It was a rough weekend for air travel. The culprit was a pair of potent winter storms – dubbed “Harper” and “Indra” – that brought heavy snow, rain and strong winds to airports from the Great Plains and Midwest into the Northeast and New England.
In total, airlines canceled more than 4,800 flights in the U.S. since the storms first began affecting flights Friday. More than 2,165 flights were canceled on
Saturday and another 1,600 on Sunday .
The worst cancellation count on Monday were in Boston, where a combined 200 flights (combined arrivals and departures) had been canceled. More than 60 flights had been canceled at Washington Reagan National, Newark Liberty and New York LaGuardia.
Tuesday brought no relief as Winter Storm Indra fell in line behind Harper and promised to make life miserable for the Midwest and Northeast all over again. Chicago’s major airports underwent lengthy ground stops with hundreds of flights canceled and large sections of interstates were shut down.

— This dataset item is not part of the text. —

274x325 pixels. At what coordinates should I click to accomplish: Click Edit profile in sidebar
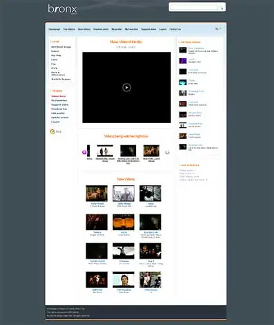(58, 113)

Chicago’s Midway and O’Hare international airports underwent ground stops due to snow and ice Tuesday morning, according to the Federal Aviation Administration.
Over 720 flights were canceled as of Tuesday afternoon, according to FlightAware. The majority of the cancellations were into or out of Chicago O’Hare.
On the bright side, the Sierra Nevada, picked up almost 8 feet of snow in one week, providing an important resource for California’s seemingly endless water woes. Squaw Valley Ski Resort saw 94 inches of snow (7.8 feet) in seven days ending 9 a.m. PST Monday. Several other ski resorts picked up over 6 feet of snow in that same period of time. Snowpack across the mountain range is above average for the first time since the 2016-2017 winter season.